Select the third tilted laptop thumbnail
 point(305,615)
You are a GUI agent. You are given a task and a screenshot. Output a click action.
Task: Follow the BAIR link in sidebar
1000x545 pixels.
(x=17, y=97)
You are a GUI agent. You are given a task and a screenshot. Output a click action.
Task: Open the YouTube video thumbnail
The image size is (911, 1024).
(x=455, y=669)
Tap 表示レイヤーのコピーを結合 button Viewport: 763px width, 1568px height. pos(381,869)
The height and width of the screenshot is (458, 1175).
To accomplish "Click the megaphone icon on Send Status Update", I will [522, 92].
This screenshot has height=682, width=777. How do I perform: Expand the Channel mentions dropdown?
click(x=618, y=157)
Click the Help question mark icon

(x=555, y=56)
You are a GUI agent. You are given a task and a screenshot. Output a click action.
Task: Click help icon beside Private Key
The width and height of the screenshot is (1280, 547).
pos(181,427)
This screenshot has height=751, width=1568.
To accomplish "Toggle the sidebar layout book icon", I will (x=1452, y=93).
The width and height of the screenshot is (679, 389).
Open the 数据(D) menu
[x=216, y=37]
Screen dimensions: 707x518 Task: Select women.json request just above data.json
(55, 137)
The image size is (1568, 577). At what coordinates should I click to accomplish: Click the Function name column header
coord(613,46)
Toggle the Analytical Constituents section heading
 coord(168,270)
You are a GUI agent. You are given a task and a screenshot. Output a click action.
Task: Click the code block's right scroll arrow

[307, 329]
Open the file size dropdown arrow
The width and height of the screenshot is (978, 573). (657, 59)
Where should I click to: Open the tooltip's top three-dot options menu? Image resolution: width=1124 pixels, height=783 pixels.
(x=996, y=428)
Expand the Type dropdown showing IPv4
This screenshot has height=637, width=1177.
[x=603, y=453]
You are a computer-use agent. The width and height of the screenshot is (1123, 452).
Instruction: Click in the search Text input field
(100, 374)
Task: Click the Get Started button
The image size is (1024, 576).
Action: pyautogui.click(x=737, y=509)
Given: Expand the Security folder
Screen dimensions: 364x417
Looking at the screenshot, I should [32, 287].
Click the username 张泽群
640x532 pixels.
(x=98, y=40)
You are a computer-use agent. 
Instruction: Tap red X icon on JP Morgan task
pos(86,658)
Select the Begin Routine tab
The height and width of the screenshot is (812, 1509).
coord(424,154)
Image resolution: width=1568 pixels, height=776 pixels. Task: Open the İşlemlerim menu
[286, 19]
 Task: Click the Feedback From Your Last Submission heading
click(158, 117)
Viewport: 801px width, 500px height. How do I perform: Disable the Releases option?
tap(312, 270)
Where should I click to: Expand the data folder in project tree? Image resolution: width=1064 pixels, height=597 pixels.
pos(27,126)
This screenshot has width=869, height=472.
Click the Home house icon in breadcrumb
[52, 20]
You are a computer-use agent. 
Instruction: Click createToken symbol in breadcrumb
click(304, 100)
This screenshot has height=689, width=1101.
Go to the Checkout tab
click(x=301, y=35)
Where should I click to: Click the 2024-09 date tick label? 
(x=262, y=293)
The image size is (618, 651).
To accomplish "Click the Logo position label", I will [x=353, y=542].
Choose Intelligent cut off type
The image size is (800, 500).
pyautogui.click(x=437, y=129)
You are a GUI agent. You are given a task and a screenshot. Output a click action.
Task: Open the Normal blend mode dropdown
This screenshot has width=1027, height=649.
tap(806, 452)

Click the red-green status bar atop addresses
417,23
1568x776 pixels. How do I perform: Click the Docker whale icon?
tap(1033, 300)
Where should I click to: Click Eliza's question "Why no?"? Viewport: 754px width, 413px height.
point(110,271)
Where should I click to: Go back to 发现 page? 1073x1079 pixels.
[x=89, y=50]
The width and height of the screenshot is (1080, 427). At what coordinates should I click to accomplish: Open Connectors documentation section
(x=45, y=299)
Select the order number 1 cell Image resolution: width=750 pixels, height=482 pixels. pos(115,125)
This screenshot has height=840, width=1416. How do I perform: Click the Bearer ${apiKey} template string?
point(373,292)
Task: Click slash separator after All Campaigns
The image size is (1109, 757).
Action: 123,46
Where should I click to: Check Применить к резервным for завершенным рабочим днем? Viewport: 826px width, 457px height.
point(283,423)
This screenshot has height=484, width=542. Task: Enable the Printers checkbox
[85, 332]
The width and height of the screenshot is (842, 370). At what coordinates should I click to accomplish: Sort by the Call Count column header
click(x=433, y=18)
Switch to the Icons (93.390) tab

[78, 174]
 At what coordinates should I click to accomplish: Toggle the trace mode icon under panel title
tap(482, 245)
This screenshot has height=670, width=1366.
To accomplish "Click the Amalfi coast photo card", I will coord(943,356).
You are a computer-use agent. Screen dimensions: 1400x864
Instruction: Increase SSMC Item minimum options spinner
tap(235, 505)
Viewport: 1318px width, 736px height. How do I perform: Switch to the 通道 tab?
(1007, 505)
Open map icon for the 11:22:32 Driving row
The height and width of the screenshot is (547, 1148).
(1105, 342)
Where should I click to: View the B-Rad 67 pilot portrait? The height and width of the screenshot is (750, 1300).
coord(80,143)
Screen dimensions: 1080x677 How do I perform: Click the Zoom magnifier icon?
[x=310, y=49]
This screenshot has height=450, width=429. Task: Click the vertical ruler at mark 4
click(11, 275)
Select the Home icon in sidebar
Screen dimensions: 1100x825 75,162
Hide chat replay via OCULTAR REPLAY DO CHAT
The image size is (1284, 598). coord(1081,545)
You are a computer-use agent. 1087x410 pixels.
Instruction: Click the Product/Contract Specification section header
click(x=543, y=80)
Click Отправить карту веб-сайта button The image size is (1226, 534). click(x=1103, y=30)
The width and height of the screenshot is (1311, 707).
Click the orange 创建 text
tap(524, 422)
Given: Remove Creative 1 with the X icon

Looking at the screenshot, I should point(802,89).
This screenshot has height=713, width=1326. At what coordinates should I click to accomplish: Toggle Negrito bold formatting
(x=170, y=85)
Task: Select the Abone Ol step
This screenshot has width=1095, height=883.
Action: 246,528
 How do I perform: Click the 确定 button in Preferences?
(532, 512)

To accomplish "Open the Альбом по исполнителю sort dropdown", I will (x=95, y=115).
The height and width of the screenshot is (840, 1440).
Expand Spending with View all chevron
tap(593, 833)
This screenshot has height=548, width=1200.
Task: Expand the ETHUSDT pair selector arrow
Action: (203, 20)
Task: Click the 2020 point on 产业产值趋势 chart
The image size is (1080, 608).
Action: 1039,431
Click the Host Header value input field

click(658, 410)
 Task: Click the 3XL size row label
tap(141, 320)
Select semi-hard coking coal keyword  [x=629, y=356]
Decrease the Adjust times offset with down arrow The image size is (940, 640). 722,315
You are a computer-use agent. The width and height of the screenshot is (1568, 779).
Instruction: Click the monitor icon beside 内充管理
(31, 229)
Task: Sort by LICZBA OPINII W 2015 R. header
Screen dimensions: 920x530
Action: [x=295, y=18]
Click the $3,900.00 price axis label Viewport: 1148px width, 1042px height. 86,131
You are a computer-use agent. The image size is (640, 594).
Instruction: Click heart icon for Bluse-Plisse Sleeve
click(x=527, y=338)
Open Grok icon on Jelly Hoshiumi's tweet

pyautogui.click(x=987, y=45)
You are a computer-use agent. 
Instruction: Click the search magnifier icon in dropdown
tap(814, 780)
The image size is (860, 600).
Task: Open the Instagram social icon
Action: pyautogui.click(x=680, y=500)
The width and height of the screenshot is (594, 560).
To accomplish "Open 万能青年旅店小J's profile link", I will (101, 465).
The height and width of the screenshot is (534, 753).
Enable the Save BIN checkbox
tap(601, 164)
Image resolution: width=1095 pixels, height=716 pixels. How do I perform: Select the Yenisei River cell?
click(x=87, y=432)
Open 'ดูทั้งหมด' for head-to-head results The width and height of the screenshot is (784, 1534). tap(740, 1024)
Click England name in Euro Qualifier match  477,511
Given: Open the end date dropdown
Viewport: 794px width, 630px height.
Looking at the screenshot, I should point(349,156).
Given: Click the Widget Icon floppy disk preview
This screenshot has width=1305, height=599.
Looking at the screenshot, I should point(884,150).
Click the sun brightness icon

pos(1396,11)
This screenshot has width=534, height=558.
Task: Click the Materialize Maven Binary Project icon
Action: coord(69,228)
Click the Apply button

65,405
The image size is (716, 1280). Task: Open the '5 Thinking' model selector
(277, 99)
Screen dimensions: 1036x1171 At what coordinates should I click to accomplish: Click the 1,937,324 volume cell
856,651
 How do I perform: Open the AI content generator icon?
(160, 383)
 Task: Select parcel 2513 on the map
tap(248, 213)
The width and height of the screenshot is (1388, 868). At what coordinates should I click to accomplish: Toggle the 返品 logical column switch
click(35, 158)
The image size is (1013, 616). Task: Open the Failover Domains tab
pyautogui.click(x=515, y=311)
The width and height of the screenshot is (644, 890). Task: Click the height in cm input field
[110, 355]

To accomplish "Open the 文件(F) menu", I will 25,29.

══════════

WORK ITEM:
Find the string "link" in the listing and copy every line in which it occurs.

YOUR RESPONSE:
Task: Follow the BAIR link in sidebar
To accomplish "Open 万能青年旅店小J's profile link", I will (101, 465).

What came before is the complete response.